Nilay Patel: It is utterly divorced from reality, but you can see why he might be very excited about the idea.
David Pierce: Right. You don’t need a bank app because you use X, the everything app for your bank.
Nilay Patel: Yes, exactly.
David Pierce: This is nonsense.
Nilay Patel: Is it going to run Outlook?
David Pierce: Do you know what most people need at work? They need Outlook.
Nilay Patel: It’s like I can ask you the dumbest questions. How many times have we covered a new phone platform? Yeah, it’s true.
David Pierce: Is it going to support RCS?
Nilay Patel: I mean, that’s a good one.
David Pierce: Yeah. No, I agree.
Nilay Patel: What version of Bluetooth does it run? I can do this to you all day long.
David Pierce: Yeah. Listen, I wanted the Trump phone to be real, and it kind of is, is.
Nilay Patel: Ish. It’s like real-ish.
David Pierce: No, I’m told that our review units have shipped.
Nilay Patel: Yeah, that’s still real-ish. Sure.
David Pierce: I’m sure there are some Trump phones. But at least the Trump phone runs Android.
Nilay Patel: Like, I know that that phone has gone through Play Store review. It does have Instagram.
David Pierce: Yeah. I first knew that the Trump phone was closer to real when, like, Google people told me it had gone through Play Store review.
Nilay Patel: Very true. Because, you know what that means? It has Instagram. It comes preloaded with TruthSocial, to be clear. But you can download Instagram on it.
David Pierce: Yeah.
Nilay Patel: By the way, that Trump phone supports RCS because Android supports RCS. I can answer the questions.
David Pierce: Is any of this good?
Nilay Patel: No. But it’s more fun.
David Pierce: Does it illegally mine crypto for Eric Trump in the background?
Nilay Patel: Probably. That’s what phones do. That’s Android, baby…
<https://www.theverge.com/subscribe> <https://www.theverge.com/the-vergecast>
Brad DeLong back again: Remember: The Falcon 9 landings are the spectacle; the Starlink balance sheet is the business. In that light, SpaceX’s rumored AI handset looks less like bold innovation and more like the familiar telecom gambit of vertical integration, wrapped in a haze of not‑phone branding and Everything‑App delusion. Telecom is structurally important but rarely fabulously profitable, and Starlink is unlikely to be any exception. The astonishing disjunction in our info-bio tech-attention economy between teh things that are tremendously valuable and important (to humans) and the things that are obscenely profitable (to managers and, they hope, investors) is one of the most striking things about this particularly mode-of-production that we are careening into.

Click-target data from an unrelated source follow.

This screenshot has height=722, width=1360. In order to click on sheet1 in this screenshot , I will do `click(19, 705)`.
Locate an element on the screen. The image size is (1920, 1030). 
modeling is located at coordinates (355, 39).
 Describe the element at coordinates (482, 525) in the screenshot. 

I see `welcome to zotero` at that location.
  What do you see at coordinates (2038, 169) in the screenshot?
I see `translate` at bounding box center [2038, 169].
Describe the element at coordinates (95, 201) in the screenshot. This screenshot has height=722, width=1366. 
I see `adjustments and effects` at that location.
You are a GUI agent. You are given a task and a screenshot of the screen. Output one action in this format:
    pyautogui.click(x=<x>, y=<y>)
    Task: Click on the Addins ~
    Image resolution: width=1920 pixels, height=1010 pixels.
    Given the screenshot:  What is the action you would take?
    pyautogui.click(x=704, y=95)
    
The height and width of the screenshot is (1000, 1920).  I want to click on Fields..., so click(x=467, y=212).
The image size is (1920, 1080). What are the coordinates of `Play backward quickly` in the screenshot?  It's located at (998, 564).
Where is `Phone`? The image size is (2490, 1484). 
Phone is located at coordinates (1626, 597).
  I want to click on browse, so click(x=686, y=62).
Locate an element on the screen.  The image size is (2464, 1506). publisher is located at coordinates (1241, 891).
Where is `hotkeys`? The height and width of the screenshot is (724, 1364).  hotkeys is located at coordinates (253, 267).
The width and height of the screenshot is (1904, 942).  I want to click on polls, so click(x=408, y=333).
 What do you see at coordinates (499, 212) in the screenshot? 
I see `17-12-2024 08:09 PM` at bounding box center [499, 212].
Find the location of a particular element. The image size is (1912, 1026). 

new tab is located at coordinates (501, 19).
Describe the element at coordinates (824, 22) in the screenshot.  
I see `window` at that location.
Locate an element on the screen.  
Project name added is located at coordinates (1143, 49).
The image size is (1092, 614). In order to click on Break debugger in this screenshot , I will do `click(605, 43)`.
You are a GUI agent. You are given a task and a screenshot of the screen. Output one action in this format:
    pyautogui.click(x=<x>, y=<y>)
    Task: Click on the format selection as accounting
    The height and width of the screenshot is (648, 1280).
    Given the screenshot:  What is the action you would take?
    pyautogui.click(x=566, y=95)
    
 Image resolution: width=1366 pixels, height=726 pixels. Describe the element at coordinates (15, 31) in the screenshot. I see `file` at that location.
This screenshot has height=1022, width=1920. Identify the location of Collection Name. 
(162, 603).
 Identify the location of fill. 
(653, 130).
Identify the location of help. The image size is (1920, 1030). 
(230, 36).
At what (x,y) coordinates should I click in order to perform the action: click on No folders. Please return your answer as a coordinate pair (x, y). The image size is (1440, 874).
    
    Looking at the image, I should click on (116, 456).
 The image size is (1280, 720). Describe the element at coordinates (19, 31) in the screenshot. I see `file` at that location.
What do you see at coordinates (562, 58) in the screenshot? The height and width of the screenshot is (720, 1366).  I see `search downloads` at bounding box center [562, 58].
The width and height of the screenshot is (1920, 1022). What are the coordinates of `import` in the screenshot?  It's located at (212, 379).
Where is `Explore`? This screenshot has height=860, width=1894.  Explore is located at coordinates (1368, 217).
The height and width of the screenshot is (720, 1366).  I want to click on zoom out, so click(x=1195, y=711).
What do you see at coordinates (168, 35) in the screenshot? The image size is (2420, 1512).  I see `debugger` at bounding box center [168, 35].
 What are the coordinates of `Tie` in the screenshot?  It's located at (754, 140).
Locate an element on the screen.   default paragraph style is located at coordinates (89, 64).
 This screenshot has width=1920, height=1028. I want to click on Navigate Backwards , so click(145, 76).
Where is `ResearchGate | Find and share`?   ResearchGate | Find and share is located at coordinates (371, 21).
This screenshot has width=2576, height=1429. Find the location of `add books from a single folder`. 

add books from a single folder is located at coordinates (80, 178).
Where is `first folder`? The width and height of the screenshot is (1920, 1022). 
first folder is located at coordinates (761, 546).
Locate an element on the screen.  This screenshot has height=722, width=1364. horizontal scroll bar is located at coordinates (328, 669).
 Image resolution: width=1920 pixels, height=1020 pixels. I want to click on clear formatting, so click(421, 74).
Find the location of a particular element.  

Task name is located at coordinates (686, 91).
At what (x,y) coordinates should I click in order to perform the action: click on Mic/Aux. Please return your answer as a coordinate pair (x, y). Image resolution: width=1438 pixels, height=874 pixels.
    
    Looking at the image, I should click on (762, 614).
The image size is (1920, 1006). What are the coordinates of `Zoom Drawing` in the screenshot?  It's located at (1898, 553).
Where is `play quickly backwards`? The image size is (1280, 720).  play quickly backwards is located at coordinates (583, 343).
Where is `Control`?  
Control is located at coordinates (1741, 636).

Anyone who does business with Melon Husk will, in the long run, get what they deserve. I feel sorry for people in areas or with needs for which Starlink is a good fit, but even there there will eventually be a reckoning. That's the history, it has both repeated and rhymed several times, and although I won't be around long enough to collect I'll wager one shiny nickel that's what is going to happen with these schemes too.